■ **Try it**:
Take the lines from the one with "This screenshot has width=1568, height=708." through the end of the material below and repeat them exactly, dropping every picture.

■ **Supplied data**:
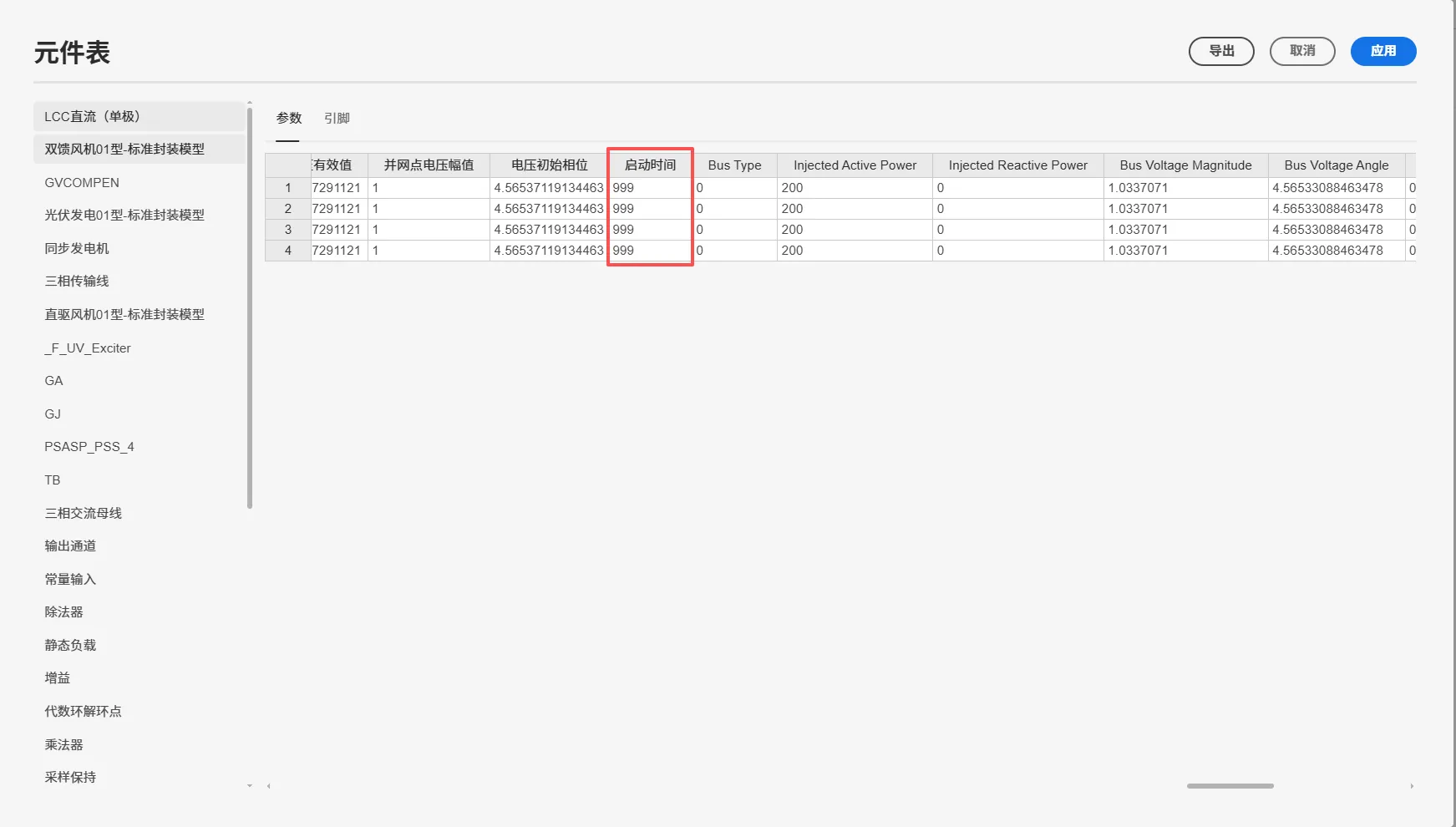
Task: Select row 4 by its row number
Action: [288, 251]
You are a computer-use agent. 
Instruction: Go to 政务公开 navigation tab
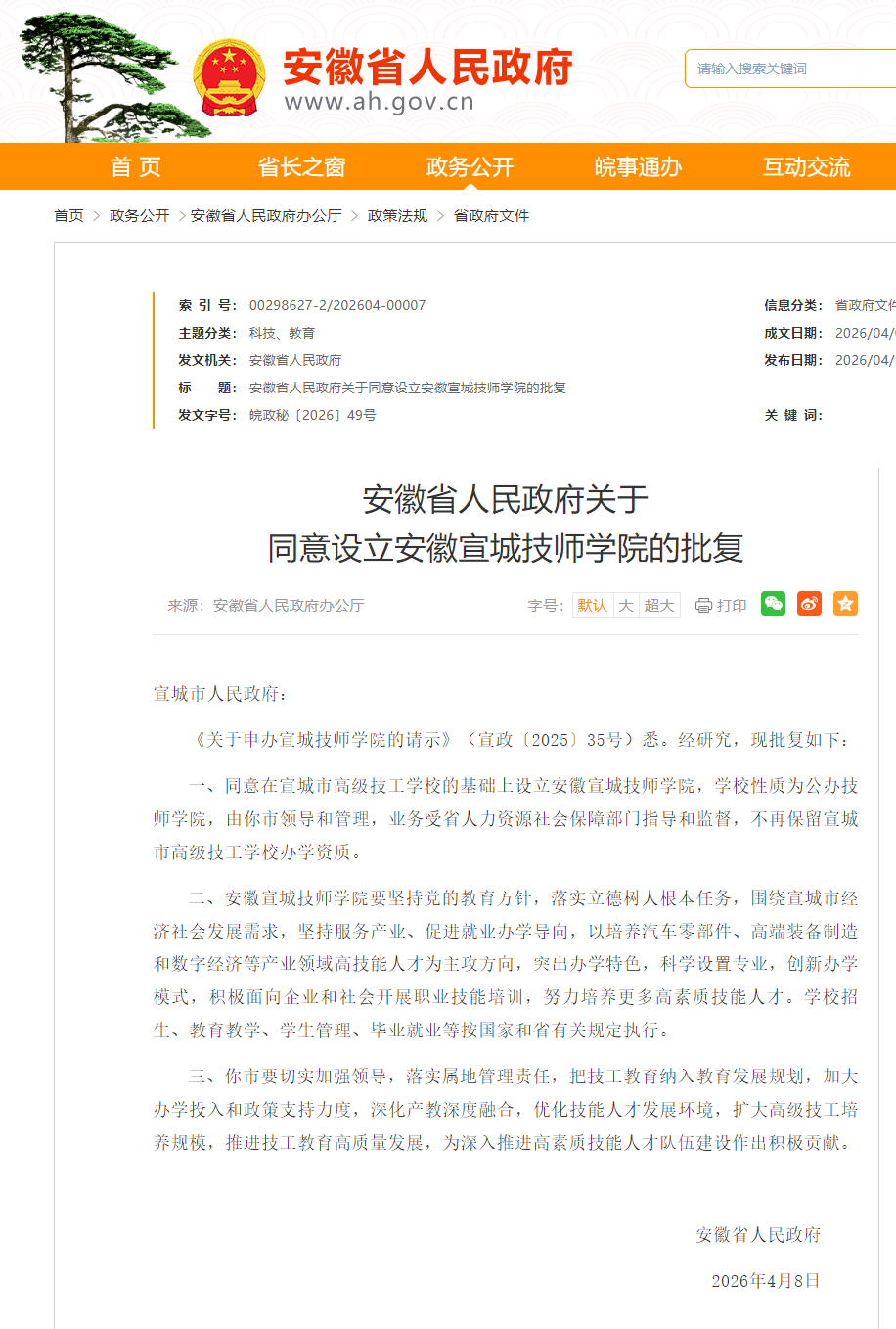(x=470, y=167)
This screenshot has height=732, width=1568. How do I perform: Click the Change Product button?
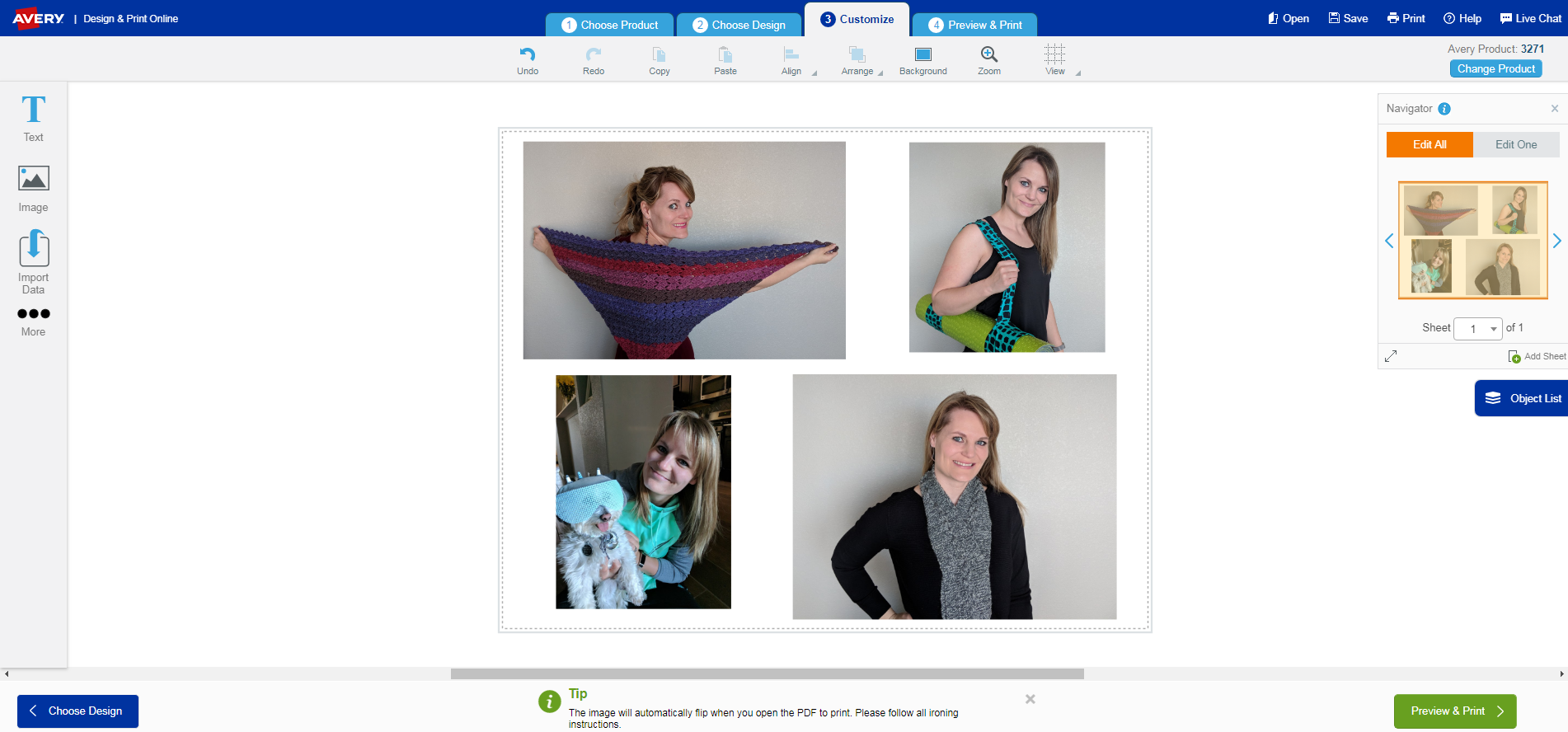pyautogui.click(x=1495, y=68)
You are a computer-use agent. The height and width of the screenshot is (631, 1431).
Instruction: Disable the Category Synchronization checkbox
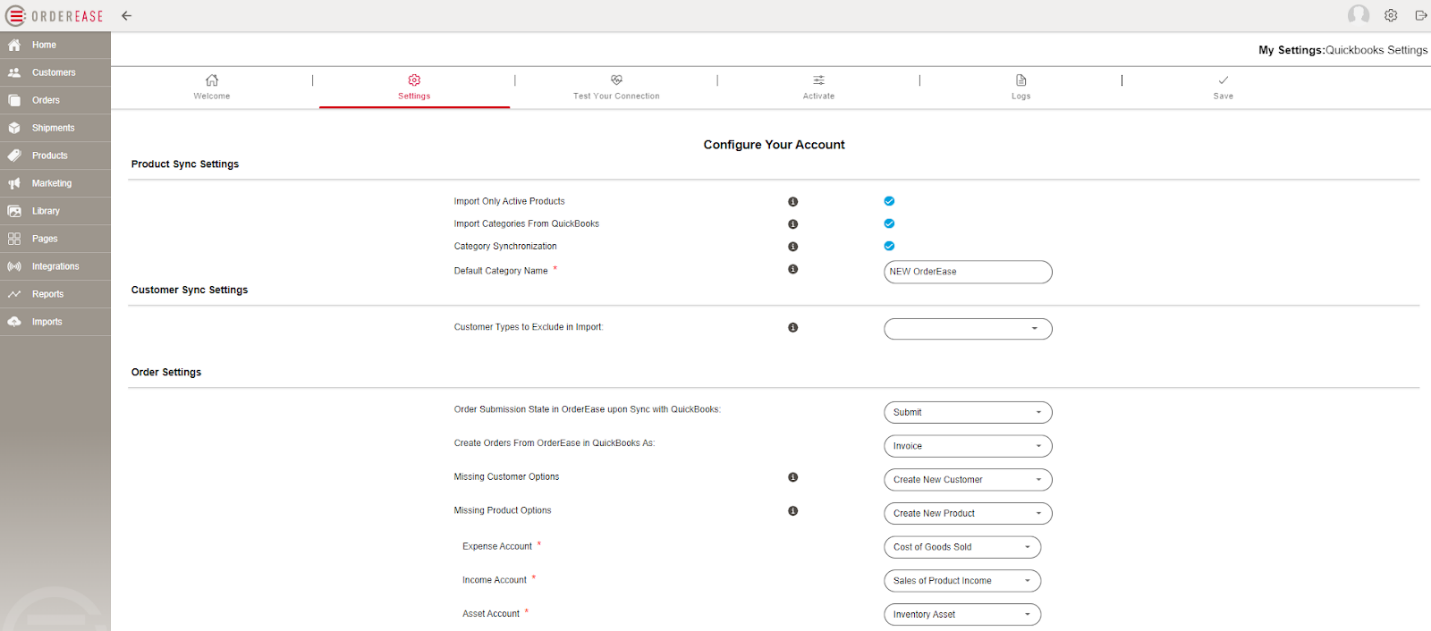(889, 246)
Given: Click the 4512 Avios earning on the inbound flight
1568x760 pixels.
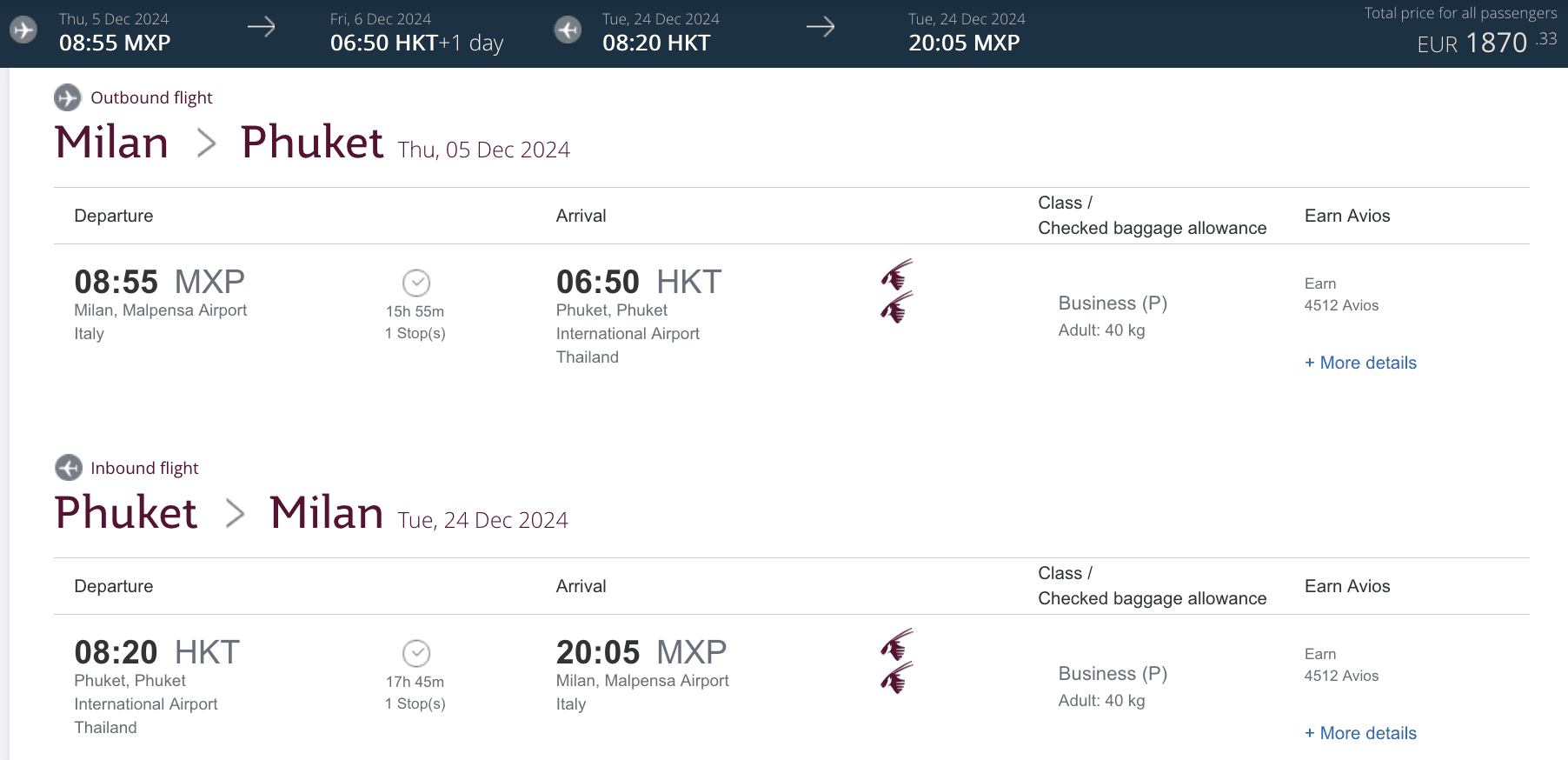Looking at the screenshot, I should click(x=1341, y=676).
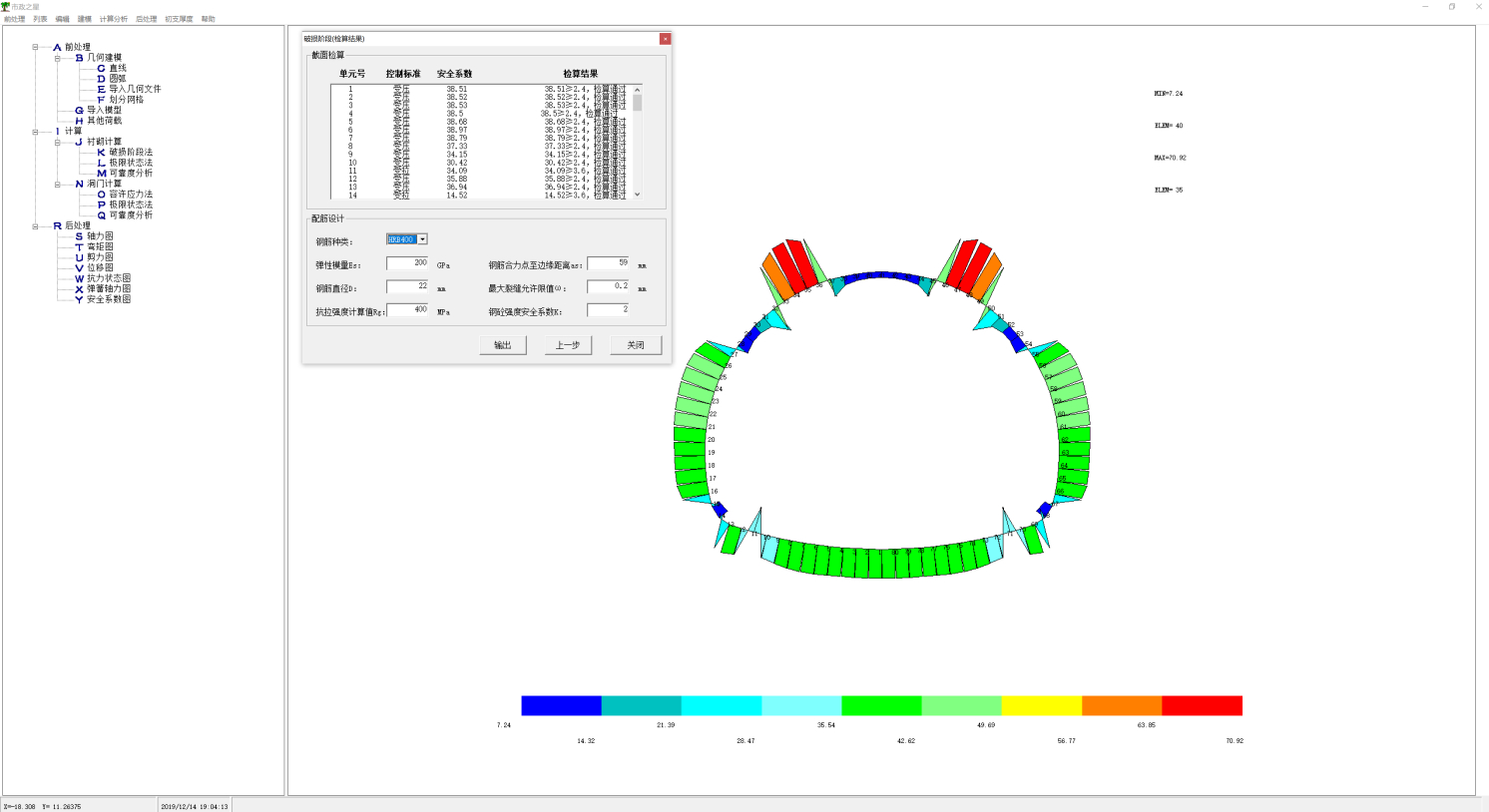Click the 输出 button
1489x812 pixels.
pos(502,345)
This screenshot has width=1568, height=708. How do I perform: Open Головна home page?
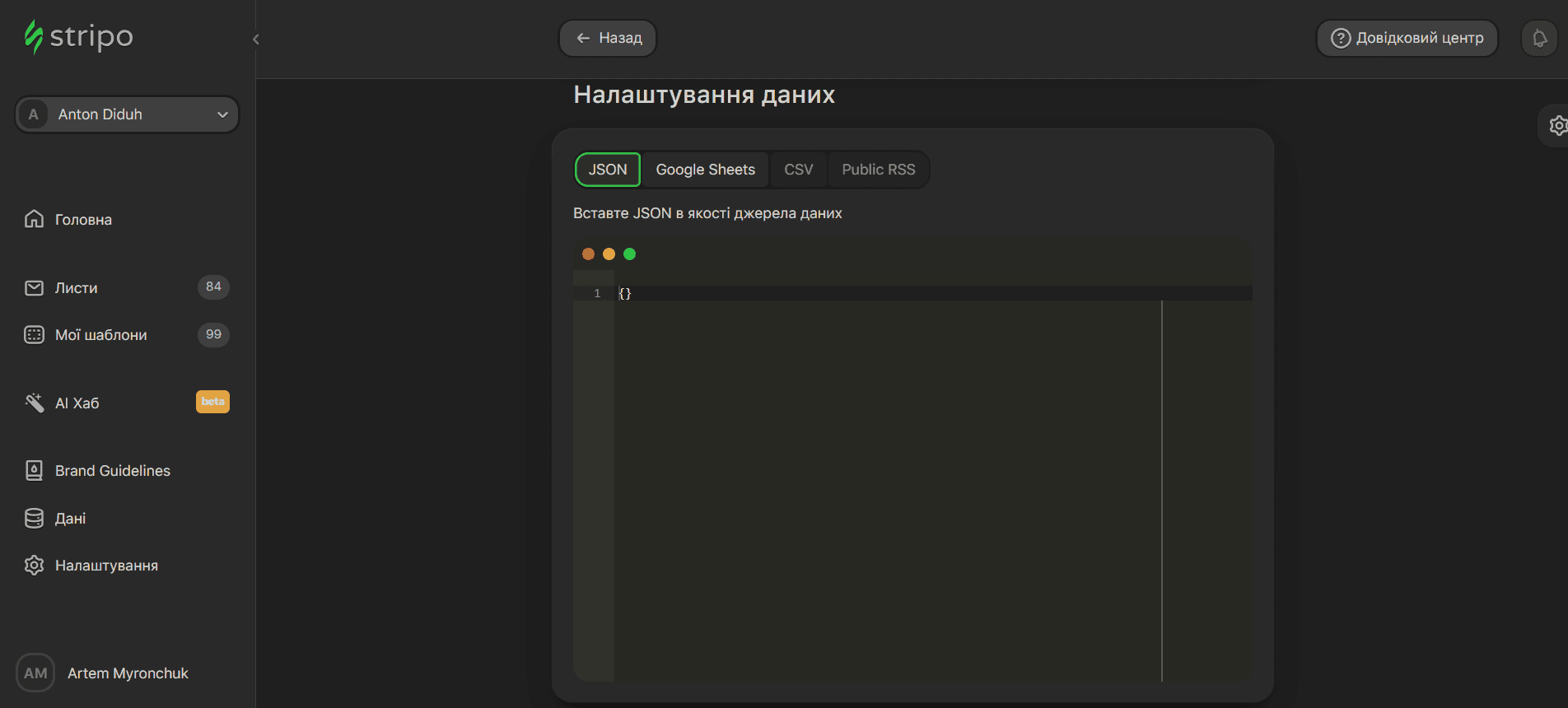[x=82, y=220]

■ **Written reply**:
This screenshot has width=1568, height=708. How do I perform: Open Головна home page?
[x=82, y=220]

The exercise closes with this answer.